Document hardware ownership now
Keep receipts, serial numbers, firmware versions, and purchase dates for hardware that may end up regulated. Store that record offline. Grandfather clauses usually depend on proof of prior ownership.
Use open-source firmware
Proprietary firmware can be updated to add monitoring, reporting, or kill switches. Open-source firmware you can inspect is harder to turn against you. Examples:
- 3D printers: Klipper or Marlin. Fully open, runs on widely available hardware
- Routers: OpenWRT. Replaces manufacturer firmware and removes telemetry
- SDR: GNU Radio, SDR++. Open-source signal processing stacks
- AI inference: llama.cpp, Ollama, LM Studio. Run models locally with no query logging
Build local AI inference now
Ollama, LM Studio, and llama.cpp run useful language models entirely on local hardware. A modern RTX 4090, RX 7900 XTX, or Apple Silicon M-series chip can handle strong local inference. That means no query logs, no account, and no terms of service. Build the habit before it gets regulated.
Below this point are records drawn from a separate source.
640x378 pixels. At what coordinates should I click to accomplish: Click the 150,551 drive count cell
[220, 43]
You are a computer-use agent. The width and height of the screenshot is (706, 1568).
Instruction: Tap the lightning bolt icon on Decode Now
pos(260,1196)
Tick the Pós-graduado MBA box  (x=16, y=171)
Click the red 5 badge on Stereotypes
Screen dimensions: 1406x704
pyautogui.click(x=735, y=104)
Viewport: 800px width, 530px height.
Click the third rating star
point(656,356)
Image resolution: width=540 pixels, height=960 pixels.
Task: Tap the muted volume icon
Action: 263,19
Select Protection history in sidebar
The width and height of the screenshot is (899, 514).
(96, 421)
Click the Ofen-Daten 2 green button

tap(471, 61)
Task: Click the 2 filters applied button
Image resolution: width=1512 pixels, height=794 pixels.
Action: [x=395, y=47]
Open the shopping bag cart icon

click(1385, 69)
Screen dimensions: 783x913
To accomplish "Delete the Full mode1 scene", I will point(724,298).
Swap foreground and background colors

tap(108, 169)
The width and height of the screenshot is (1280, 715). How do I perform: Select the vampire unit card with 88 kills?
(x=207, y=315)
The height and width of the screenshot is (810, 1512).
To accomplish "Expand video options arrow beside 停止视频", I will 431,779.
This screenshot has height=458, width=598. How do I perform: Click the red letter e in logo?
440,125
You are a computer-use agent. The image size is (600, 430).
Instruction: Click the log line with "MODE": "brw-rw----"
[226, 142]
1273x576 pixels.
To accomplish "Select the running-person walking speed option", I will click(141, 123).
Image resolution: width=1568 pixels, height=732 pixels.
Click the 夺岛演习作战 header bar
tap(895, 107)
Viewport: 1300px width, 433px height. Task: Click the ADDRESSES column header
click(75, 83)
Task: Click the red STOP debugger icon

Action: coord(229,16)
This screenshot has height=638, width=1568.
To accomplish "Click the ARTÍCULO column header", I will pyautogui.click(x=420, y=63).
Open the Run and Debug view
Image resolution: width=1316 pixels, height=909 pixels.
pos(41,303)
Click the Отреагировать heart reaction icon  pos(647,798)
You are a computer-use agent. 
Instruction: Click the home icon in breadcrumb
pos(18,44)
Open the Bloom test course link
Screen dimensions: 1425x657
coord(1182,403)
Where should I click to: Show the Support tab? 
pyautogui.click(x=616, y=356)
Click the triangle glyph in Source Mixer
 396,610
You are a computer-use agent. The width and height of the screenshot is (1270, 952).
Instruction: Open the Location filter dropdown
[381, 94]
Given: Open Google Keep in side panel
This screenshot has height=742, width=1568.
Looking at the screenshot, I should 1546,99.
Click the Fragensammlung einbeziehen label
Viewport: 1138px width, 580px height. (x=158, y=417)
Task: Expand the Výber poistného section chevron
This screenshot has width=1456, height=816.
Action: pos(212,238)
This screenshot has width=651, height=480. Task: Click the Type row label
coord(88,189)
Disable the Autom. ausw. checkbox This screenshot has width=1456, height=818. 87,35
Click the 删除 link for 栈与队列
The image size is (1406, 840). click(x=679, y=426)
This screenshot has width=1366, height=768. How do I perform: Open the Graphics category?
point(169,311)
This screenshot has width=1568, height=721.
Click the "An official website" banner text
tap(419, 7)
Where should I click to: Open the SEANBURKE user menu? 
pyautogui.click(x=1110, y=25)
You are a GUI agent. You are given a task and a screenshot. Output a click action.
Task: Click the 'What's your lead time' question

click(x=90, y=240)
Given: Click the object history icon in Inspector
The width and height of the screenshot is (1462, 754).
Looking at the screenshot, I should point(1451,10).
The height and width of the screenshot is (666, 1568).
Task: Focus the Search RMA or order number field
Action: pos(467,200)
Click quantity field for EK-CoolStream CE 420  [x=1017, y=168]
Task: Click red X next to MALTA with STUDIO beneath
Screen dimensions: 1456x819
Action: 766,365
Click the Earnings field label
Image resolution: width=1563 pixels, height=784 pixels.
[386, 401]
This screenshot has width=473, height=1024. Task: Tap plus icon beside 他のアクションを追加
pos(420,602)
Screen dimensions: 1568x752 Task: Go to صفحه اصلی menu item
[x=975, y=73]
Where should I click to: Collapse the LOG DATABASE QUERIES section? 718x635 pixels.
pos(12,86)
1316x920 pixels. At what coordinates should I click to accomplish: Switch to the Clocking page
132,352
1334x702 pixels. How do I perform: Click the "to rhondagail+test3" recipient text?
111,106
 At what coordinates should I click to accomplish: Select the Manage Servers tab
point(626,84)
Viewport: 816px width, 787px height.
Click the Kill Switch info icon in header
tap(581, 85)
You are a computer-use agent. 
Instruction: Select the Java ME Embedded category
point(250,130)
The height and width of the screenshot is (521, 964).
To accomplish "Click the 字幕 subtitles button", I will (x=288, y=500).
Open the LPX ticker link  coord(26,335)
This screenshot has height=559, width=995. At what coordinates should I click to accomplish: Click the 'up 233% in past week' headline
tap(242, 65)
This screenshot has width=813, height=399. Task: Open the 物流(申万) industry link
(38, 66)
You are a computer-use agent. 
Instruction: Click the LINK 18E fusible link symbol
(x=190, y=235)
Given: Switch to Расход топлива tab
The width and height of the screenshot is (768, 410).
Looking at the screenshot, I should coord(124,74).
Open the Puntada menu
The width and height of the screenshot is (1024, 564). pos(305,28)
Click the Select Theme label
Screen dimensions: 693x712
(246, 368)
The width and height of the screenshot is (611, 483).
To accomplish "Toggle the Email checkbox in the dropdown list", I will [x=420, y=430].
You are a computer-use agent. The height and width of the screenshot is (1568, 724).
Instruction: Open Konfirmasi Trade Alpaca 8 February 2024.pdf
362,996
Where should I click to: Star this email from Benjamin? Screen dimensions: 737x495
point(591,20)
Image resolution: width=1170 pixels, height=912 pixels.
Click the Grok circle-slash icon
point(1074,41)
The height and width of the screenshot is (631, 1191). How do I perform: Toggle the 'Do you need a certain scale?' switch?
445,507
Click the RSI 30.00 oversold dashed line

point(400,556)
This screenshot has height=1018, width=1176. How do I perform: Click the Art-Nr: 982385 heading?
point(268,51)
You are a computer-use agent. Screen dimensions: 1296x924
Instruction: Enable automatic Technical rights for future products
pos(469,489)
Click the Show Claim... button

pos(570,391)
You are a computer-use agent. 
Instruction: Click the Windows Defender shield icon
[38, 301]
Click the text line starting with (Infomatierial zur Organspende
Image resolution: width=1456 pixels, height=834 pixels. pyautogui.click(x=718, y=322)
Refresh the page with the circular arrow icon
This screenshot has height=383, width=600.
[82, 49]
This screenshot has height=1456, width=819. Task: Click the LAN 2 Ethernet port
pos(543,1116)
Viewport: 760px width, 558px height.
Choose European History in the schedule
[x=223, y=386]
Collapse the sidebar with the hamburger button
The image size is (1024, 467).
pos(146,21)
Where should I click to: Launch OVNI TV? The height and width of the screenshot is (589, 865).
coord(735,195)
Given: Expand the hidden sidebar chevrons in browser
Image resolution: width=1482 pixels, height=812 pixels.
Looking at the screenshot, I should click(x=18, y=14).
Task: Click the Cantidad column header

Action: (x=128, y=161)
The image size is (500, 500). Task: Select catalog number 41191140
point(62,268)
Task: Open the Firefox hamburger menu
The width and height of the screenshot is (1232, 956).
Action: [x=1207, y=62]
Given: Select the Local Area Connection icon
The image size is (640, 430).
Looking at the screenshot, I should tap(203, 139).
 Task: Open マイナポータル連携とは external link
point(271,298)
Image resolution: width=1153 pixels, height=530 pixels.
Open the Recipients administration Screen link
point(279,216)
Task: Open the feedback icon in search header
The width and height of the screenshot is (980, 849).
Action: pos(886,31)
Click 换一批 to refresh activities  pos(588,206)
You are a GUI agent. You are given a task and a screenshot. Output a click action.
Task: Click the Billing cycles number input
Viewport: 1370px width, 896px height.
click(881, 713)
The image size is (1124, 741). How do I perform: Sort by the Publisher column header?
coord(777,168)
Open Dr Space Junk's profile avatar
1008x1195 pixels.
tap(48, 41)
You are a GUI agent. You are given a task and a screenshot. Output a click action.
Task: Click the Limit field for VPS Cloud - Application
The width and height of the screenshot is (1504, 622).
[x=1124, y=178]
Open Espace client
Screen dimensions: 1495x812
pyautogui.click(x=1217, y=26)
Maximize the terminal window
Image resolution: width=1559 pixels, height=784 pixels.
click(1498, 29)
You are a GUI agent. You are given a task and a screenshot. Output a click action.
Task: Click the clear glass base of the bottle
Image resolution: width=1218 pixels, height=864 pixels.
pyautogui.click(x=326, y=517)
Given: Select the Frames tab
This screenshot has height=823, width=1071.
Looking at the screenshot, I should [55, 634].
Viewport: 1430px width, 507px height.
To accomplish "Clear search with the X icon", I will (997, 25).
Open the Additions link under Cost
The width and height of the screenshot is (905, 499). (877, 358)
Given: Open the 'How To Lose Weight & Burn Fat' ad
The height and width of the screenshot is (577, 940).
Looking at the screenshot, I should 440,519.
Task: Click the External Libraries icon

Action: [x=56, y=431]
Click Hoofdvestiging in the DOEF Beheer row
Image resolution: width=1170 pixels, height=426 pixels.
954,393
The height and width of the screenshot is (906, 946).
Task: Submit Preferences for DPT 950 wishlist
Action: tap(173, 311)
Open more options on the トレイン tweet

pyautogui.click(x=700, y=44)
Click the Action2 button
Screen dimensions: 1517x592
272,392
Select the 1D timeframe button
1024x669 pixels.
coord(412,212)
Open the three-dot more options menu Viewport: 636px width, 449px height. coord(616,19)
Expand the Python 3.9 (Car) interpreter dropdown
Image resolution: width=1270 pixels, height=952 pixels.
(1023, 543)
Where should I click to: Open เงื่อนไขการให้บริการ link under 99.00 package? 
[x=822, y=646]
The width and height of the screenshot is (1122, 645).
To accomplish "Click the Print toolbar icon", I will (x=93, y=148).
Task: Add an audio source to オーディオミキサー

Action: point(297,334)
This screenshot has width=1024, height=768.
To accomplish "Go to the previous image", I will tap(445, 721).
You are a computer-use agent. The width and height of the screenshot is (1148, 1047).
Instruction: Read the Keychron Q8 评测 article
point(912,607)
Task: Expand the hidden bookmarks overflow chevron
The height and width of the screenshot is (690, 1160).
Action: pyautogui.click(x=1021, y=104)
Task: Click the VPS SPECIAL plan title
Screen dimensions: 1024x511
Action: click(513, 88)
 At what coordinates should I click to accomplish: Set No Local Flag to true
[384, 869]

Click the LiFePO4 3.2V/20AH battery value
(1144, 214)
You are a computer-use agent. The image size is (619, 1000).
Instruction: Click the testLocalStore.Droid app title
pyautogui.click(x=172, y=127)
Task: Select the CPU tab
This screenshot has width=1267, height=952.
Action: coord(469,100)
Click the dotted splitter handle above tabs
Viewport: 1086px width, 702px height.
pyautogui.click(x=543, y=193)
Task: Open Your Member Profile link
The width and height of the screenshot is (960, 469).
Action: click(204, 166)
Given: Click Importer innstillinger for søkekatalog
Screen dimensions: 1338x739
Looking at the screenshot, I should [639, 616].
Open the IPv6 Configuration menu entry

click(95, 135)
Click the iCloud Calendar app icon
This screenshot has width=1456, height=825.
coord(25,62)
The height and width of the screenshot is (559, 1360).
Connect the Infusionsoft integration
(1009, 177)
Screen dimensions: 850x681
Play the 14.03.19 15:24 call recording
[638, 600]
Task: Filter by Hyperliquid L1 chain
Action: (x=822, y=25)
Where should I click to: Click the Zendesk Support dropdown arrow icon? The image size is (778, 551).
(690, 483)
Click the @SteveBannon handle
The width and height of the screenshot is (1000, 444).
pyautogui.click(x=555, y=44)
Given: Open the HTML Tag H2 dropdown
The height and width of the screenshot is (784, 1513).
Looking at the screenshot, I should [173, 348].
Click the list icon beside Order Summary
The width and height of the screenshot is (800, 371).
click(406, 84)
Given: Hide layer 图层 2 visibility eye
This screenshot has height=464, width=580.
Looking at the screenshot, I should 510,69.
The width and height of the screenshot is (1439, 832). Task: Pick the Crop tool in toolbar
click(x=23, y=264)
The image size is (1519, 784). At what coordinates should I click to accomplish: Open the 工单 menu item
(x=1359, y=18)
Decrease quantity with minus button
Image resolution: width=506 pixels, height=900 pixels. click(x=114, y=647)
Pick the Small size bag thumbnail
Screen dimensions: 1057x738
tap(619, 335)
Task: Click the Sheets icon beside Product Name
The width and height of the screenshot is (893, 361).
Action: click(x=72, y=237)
Join organisations working on hardware rights
- EFF (Electronic Frontier Foundation). US digital rights, including hardware and right to repair: eff.org
- Open Rights Group. UK civil liberties, including hardware and encryption: openrightsgroup.org
- Digital Rights Watch. Australian digital rights: digitalrightswatch.org.au
- iFixit. Right to repair advocacy in the US and abroad: ifixit.com
- Free Software Foundation. Software and hardware freedom: fsf.org
Encrypt your hardware's outputs
Treat design files, model weights, training data, and recorded radio captures as private data. Encrypt them at rest. Use VeraCrypt containers for sensitive files. Do not leave them in plain cloud storage tied to your identity. If registration rules pass, unencrypted files on named accounts will be early targets.
Follow the Money
Safety arguments for hardware registration do a second job. They push private compute, fabrication, and spectrum into subscription services where every use is logged and billed to an identity.